A capacitação de profissionais para atendimentos de emergência e cuidados intensivos em cardiologia é uma das principais dificuldades para a assistência adequada ao paciente cardíaco, explica o dr. Múcio Tavares, coordenador do Serviço de Tele-Emergência e Tele-UTI Incor.
Os problemas, contudo, não param aí. Geralmente esses serviços não seguem protocolos de atendimento, segundo o que está estabelecido nos consensos médicos internacionais – ou seja, o passo a passo, consagrado pelos principais centros cardiológicos do mundo, do que deve ser feito (exames, procedimentos, intervenções) e do que deve ser ministrado ao paciente para que a sua vida seja salva, com o menor número de sequelas possível.

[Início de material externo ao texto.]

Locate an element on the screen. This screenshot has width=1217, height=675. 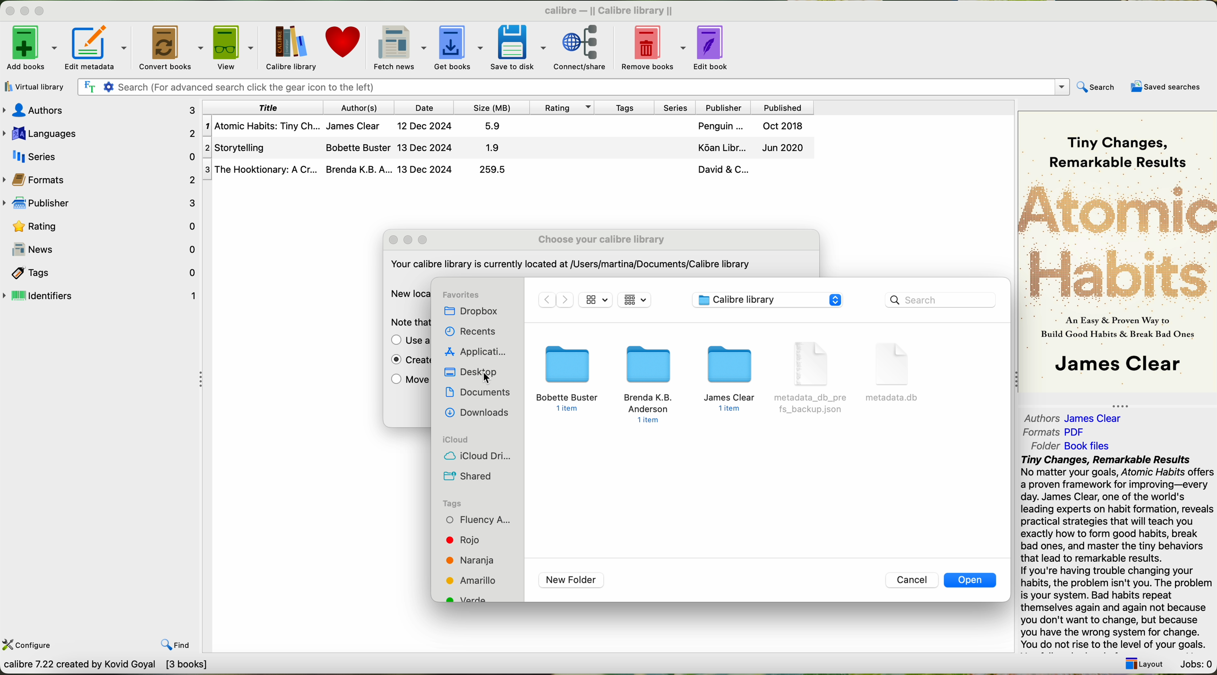
Jobs: 0 is located at coordinates (1195, 662).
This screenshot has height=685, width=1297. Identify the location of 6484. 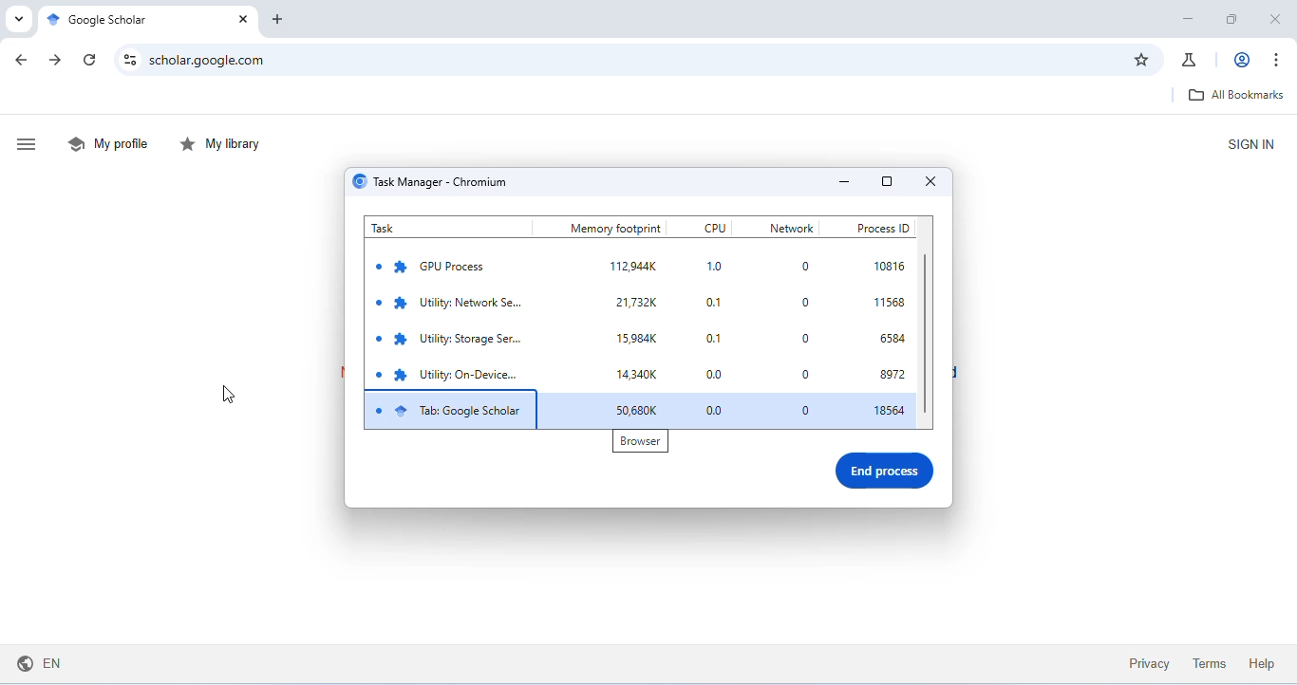
(891, 339).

Tampouco possuem estrutura tecnológica e recursos humanos que permitam, por exemplo, realizar um exame básico como o eletrocardiograma em tempo adequado para diagnosticar um possível infarto – menos de dez minutos desde o começo do atendimento – e processar sua leitura de forma correta.
“Doença cardíaca mal diagnosticada resulta em tratamento ineficaz, maior incidência de morte e pior qualidade de vida para o paciente na evolução da doença”, diz a dra. Ludhmila, coordenadora do Serviço de Tele-Emergência e Tele-UTI Incor.
No Brasil, segundo ela, de 85% a 90% das pessoas com infarto agudo do miocárdio que são atendidas nos serviços médicos permanecem nessas unidades de saúde apenas para observação, quando já deviam estar sob tratamento intensivo, ou para tratamento de complicações decorrentes de diagnóstico tardio do infarto.
O fato resulta num péssimo prognóstico para o sistema de saúde do País. Isso porque as doenças cardiovasculares são tão mais dispendiosas quanto mais avançado é o estágio da doença. Um exemplo claro dessa relação perversa são os gastos com o tratamento da Insuficiência Cardíaca Congestiva (ICC), uma das sequelas mais comuns do infarto não adequadamente tratado.
Em 2011, a ICC foi a terceira causa de internação no Brasil e consumiu 2,6% de todos os recursos aplicados em saúde pelo SUS. Em 2011, o que se gastou com internação por ICC representou 27% (R$ 305 Milhões) a mais de tudo o que foi despendido em infarto agudo do miocárdio.